### SELECTED EXCERPT:
** START **

3 Only a few German listeners. Now and then the 'Faithful Friend' was shadowed by a French warship to prevent her sailing into French national waters during broadcasts. The French Government would have carried out bearings regarding the exact location of the transmitter. During her stays in harbour the French authorities left the 'Faithful Friend' unhindered, although they were obviously well-informed regarding the actual task of the ship.
  Ernst Langendorf continued: "Dr.Spiecker had asked me if I was prepared to go on board this ship, and to broadcast news and comments in German for the people of Germany. I found it a great idea: to do something meaningful and at last tell the Germans what they had done with Hitler, and that Hitler would sooner or later start a war, which he had to lose. That was my motivation: to do something against this regime. It's very hard to assess if there was any reception in Germany. But I know for sure that the Gestapo was monitoring, because in the military archives of Freiburg, there are reports about a monitored broadcast of this station which was called by its full name. Dr. Spiecker also had connections in the Scandinavian countries, and asked them to inform him how reception was over there. But of course, this doesn't say anything about listening figures in Germany, which were surely limited."

** END **

### COLLECTED MATERIAL:
** START **

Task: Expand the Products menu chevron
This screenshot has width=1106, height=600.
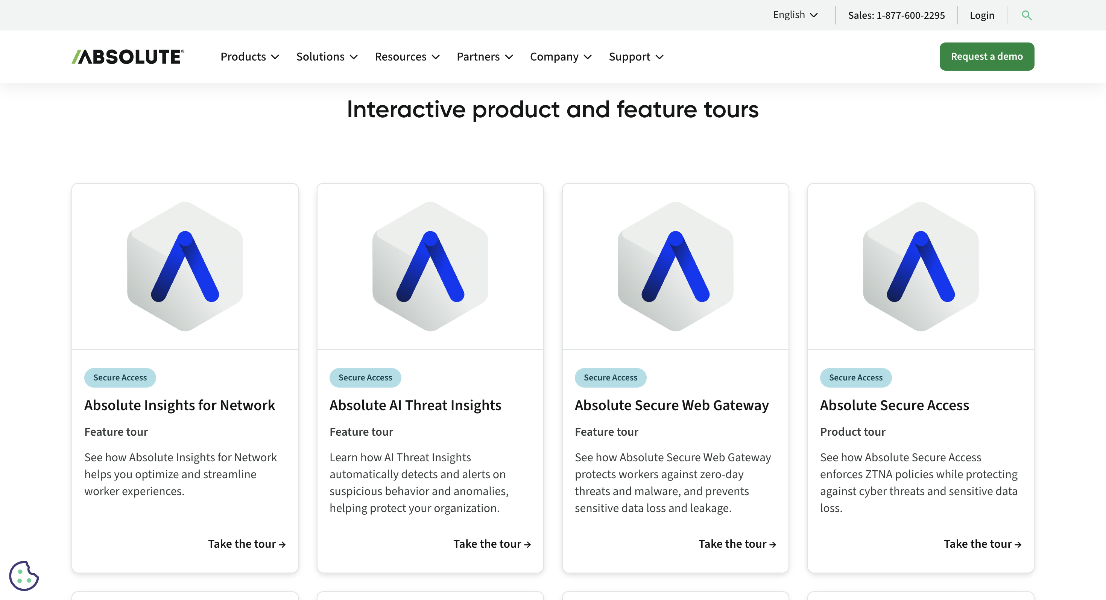Action: (277, 57)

** END **

### LIST OF TASKS:
A. Answer these from the 'Faithful Friend' account:
(i) Why was the ship sometimes shadowed by a French warship?
(ii) Where are the reports about a monitored broadcast of the station kept?
(iii) In which countries did Dr. Spiecker have connections that he asked about reception?
B. Can you resume the 'Faithful Friend' account from the point where it stops?
The data has no role in any of these tasks.

### IN RESPONSE:
A.
(i) To prevent her sailing into French national waters during broadcasts.
(ii) In the military archives of Freiburg.
(iii) In the Scandinavian countries.

B.
  Around 1937/1938 the German radio industry produced some 3.4 millions of rather cheap 'Volksempfänger' (People's radio set), a genuine propaganda instrument of the Nazis. These sets had, deliberately, no short wave reception. The German spoken BBC programmes were however broadcast on medium wave too (the war was not on yet!), and regularly DIY guidelines were broadcast helping listeners to convert their 'Volksempfänger' into a world radio receiver. In the early days auxiliary apparatus was on sale at radio fairs, and amongst them a short wave device for the 'Volksempfänger'. It was however illegal to tune in to 'enemy broadcasts' and already by 1933 Germans who had listened to the German spoken programmes from Moscow, had been sent to detention centers. Let's be realistic, the 'Sender der Deutschen Freiheitspartei' must have had few listeners in Germany. The few reception reports came from the Baden region.
4 Left: Jakob Altmaier
Closedown and after. The closedown of the station occurred after a little bit more than three months, the night of 12-13 April 1938. Ernst Langendorf recalls: "Everything ran well until the beginning of April. On docking I rang Dr. Spiecker who said that we should stay in harbour, he would arrive there the next day for an important discussion. On his arrival he told us that as a result of changes in Paris he expected difficulties over our broadcasting; his contact at the Quai d'Orsay had advised him that it would be a good idea to disappear from French territorial waters until the situation had become clear. After some discussion we followed the advice of the Dutch technician, who recommended we should go to the Dutch port of IJmuiden."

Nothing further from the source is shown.